C'est autant de politique que de défense qu'il s'agit. Selon les analystes kosovars, près d'une décennie devrait s'écouler jusqu'à l'établissement effectif de cette armée, chargée d'assurer l'intégrité d'un territoire protégé par une force internationale menée par l'Otan depuis la guerre de 1998-99 (plus de 13.000 morts).

Aujourd'hui, à côté de la police, les 2.500 membres des forces de sécurité du Kosovo (KSF), légèrement armés, sont surtout chargés de missions de sécurité civile.

Le budget de quelque 57 millions d'euros prévus en 2019 pour commencer à les transformer, et les 5.000 soldats (plus 3.000 réservistes) qu'elles compteront au final, n'en feront pas une force comparable à l'armée serbe, avec ses quelque 30.000 militaires, ses blindés et ses avions de chasse.

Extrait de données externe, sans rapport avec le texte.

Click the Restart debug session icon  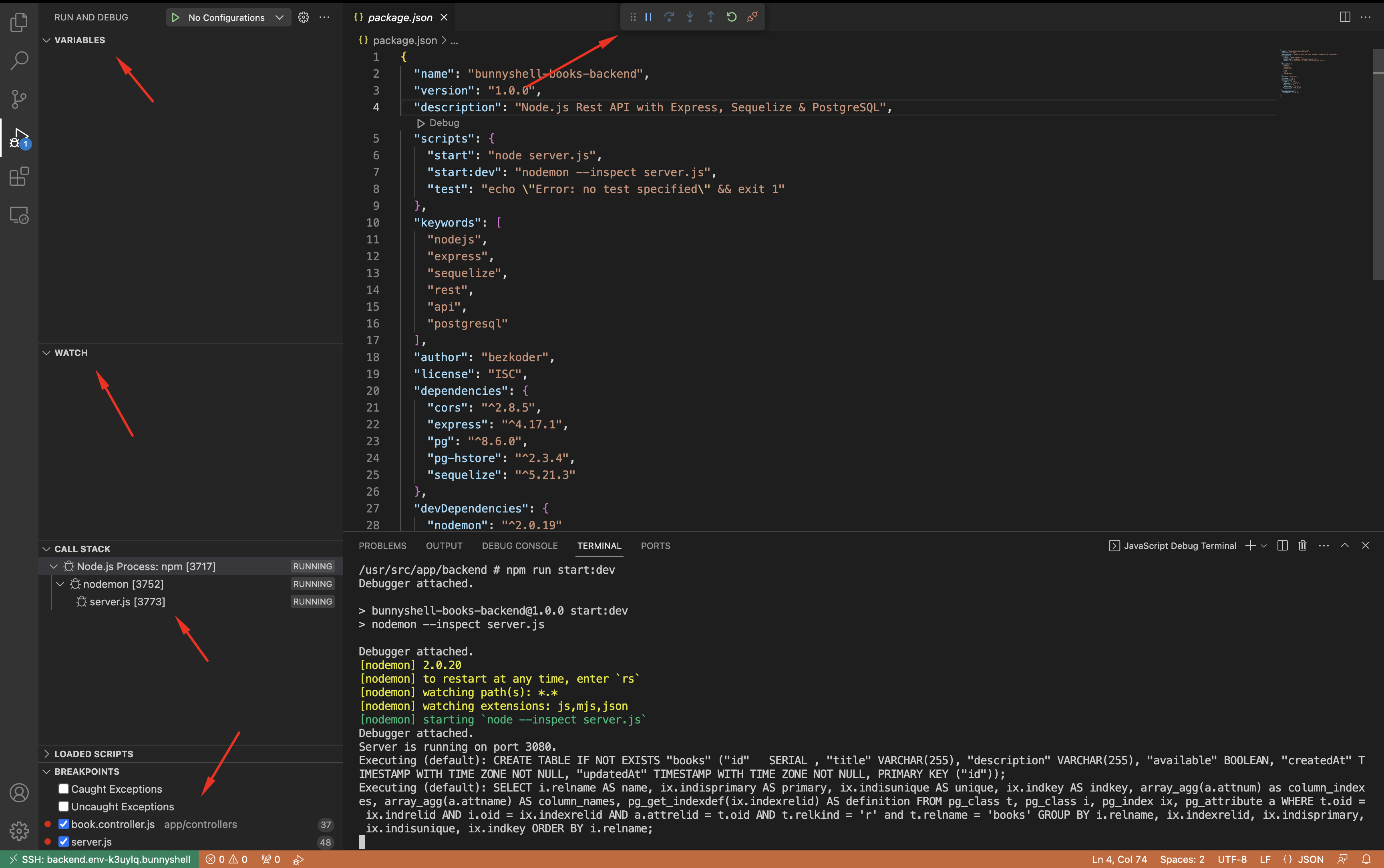(x=731, y=17)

Mais sa création intervient dans une atmosphère exécrable, illustrée par l'instauration en novembre par le Kosovo d'une barrière douanière sur les importations serbes.

Le dialogue est au point mort et chaque crise donne lieu à une escalade verbale. En préalable à toute normalisation, Pristina exige une reconnaissance de son indépendance proclamée en 2008, quand la Serbie inscrit dans sa constitution sa tutelle sur son ancienne province majoritairement peuplée d'Albanais.

- "Chasser le peuple serbe" -

Derrière les droits de douane et la création d'une armée, le président serbe Aleksandar Vucic décèle une volonté "de chasser le peuple serbe du Kosovo". Quelque 120.000 Serbes y vivent toujours.

Sa Première ministre Ana Brnabic a espéré que la Serbie n'ait "jamais à utiliser (son) armée" mais prévenu qu'il s'agissait d'"une des options sur la table" car Belgrade ne pourrait "pas observer quelqu'un procéder à un nouveau nettoyage ethnique".

Les tabloïds serbes pro-pouvoir y sont allés de leur rhétorique, prédisant en une que "la guerre commence le 15 décembre", au lendemain du vote, ou le 31 selon un autre.

L'issue du vote de vendredi, boycotté par les dix élus de la minorité serbe, ne fait aucun doute: tous les partis du Kosovo sont unanimes sur le sujet.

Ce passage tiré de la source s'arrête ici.